Condition Monitoring & Predictive Maintenance: Cost-Benefit Tradeoffs

In a previous blog post, we discussed the basics of the Potential-Failure (P-F) curve, which refers to the interval between the detection of a potential failure and occurrence of a functional failure. In this post we’ll discuss the cost-benefit tradeoffs of various maintenance approaches.

In general, the goal is to maximize the P-F interval, which is the time between the first symptoms of impending failure and the functional failure taking place. In other words, you want to become aware of an impending failure as soon as possible to allow more time for action. This, however, must be balanced with the cost of the methods of prevention, inspection, and detection.

There is a trade-off between the cost of systems to detect and predict the failures and how soon you might detect the condition. Generally, the earlier the detection/prediction, the more expensive it is. However, the longer it takes to detect an impending failure (i.e. the more the asset’s condition degrades), the more expensive it is to repair it.Every asset will have a unique trade-off between the cost of failure prevention (detection/prediction) and the cost of failure. This means some assets probably call for earlier detection methods that come with higher prevention costs like condition monitoring and analytics systems due to the high cost to repair (see the Prevention-1 and Repair-1 curves in the Cost-Failure/Time chart). And some assets may be better suited for more cost-efficient but delayed detection or even a “run-to-failure” model due to lower cost to repair (the Prevention-2 and Repair-2 curves in the Cost-Failure/Time chart).


There are four basic Maintenance approaches:



The Reactive approach has low or even no cost to implement but can result in a high repair/failure cost because no action is taken until the asset has reached a fault state. This approach might be appropriate when the cost of monitoring systems is very high compared to the cost of repairing or replacing the asset. As a general guideline, the Reactive approach is not a good strategy for any critical and/or high value assets due to their high cost of a failure.

Reactive approaches:

      • Offer no visibility
      • Fix only if it breaks – low overall equipment effectiveness (OEE)
      • High downtime
      • Uncertainty of failures


The Preventative approach (maintenance at time-based intervals) may be appropriate when failures are age related and maintenance can be performed at regular intervals before anticipated failures occur. Two drawbacks to this approach are: 1) the cost and time of preventative maintenance can be high; and 2) studies show that only 18% of failures are age related (source: ARC Advisory Group). 82% of failures are “random” due to improper design/installation, operator error, quality issues, machine overuse, etc. This means that taking the Preventative approach may be spending time and money on unnecessary work, and it may not prevent expensive failures in critical or high value assets.

Preventative approaches:

      • Scheduled tune ups
      • Higher equipment longevity
      • Reduced downtime compared to reactive mode


The Condition-Based approach attempts to address failures regardless of whether they are age-based or random. Assets are monitored for one or more potential failure indicators, such as vibration, temperature, current/voltage, pressure, etc. The data is often sent to a PLC, local HMI, special processor, or the cloud through an edge gateway. Predefined limits are set and alerts (alarm, operator message, maintenance/repair) are only sent when a limit is reached. This approach avoids unnecessary maintenance and can give warning before a failure occurs. Condition-based monitoring can be very cost-effective, though very sophisticated solutions can be expensive. It is a good solution when the cost of failure is medium or high and known indicators provide a reliable warning of impending failure.

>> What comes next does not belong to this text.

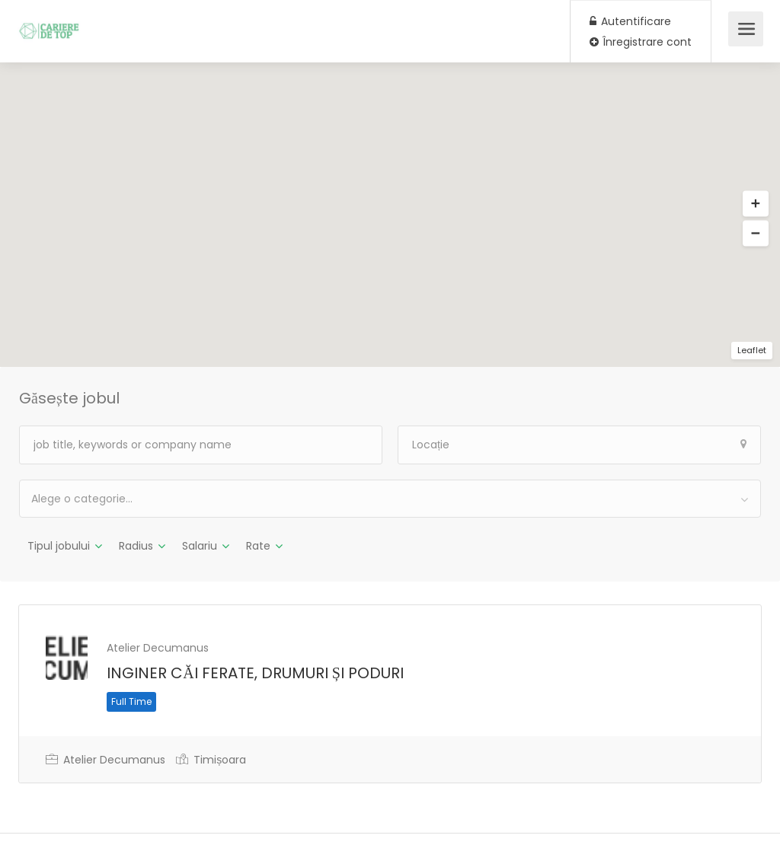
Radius (136, 545)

Condition-based approaches:

      • Based on condition (PdM)
      • Enables predictive maintenance
      • Improves OEE, equipment longevity
      • Drastically reduces unplanned downtime

Predictive Analytics

Predictive Analytics is the most sophisticated approach and attempts to learn from machine performance to predict failures. It utilizes data gathered through Condition Monitoring, and then applies analysis or AI/Machine Learning to uncover patterns to predict failures before they occur. The hardware and software to implement Predictive Analytics can be expensive, and this method is best for high-value/critical assets and expensive potential failures.

Predictive Analytics approaches:

      • Based on patterns – stored information
      • Based on machine learning
      • Improves OEE, equipment longevity
      • Avoids downtime

Each user will need to evaluate the unique attributes of their assets and decide on the best approach and trade-offs of the cost of prevention (detection of potential failure) against the cost of repair/failure. In general, a Reactive approach is only best when the cost of failure is very low. Preventative maintenance may be appropriate when failures are clearly age-related. And advanced approaches such as Condition Based monitoring and Predictive Analytics are best when the cost of repair or failure is high.

Also note that technology providers are continually improving condition monitoring and predictive solutions. By lowering condition monitoring system costs and making them easier to set up and use,  users can cost-effectively move from Reactive or Preventative approaches to Condition-Based or Predictive approaches.

Identify Failures Before They Happen: The PF Curve

The P-F curve is often mentioned in condition monitoring and predictive maintenance discussions. “P-F” refers to the interval between the detection of a potential failure (P) and the occurrence of a functional failure (F).The P-F curve is an illustrative generalization of what happens to an asset, machine or component as it ages, degrades, and eventually fails. It shows the different stages of an asset’s life, how machine failures progress, and how and when different symptoms emerge which might signal impending (or actual) failure.

The time scale in Fig. 1 is obviously exaggerated, and most assets operate for a lengthy period of time before failure starts to occur. The steepness of the failure portion of the curve can vary from asset to asset, but it generally follows the same pattern as shown in the diagram.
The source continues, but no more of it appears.